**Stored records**
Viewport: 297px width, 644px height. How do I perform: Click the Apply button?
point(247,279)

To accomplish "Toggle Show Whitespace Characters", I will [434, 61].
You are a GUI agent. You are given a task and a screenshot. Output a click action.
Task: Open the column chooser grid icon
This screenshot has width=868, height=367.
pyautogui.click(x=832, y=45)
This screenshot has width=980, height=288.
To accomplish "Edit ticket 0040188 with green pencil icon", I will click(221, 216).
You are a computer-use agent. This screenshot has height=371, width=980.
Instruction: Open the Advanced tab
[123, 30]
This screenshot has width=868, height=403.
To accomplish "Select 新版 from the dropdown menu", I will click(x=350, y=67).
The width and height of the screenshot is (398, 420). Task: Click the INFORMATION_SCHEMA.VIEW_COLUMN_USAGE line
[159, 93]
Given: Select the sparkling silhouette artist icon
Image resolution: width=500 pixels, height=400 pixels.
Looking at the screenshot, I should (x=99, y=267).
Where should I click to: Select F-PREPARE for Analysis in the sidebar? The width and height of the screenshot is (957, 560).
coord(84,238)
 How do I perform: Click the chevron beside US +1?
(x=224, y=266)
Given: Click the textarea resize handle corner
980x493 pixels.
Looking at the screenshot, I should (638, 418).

**WORK INSTRUCTION**
Copy verbatim the span of lines that begins with the line holding "Task: Open the column chooser grid icon" and ends at the last line of the records.

**SOLUTION TO THIS PROBLEM**
Task: Open the column chooser grid icon
This screenshot has width=868, height=367.
pyautogui.click(x=832, y=45)
This screenshot has width=980, height=288.
To accomplish "Edit ticket 0040188 with green pencil icon", I will click(221, 216).
You are a computer-use agent. This screenshot has height=371, width=980.
Instruction: Open the Advanced tab
[123, 30]
This screenshot has width=868, height=403.
To accomplish "Select 新版 from the dropdown menu", I will click(x=350, y=67).
The width and height of the screenshot is (398, 420). Task: Click the INFORMATION_SCHEMA.VIEW_COLUMN_USAGE line
[159, 93]
Given: Select the sparkling silhouette artist icon
Image resolution: width=500 pixels, height=400 pixels.
Looking at the screenshot, I should (x=99, y=267).
Where should I click to: Select F-PREPARE for Analysis in the sidebar? The width and height of the screenshot is (957, 560).
coord(84,238)
 How do I perform: Click the chevron beside US +1?
(x=224, y=266)
Given: Click the textarea resize handle corner
980x493 pixels.
Looking at the screenshot, I should (638, 418).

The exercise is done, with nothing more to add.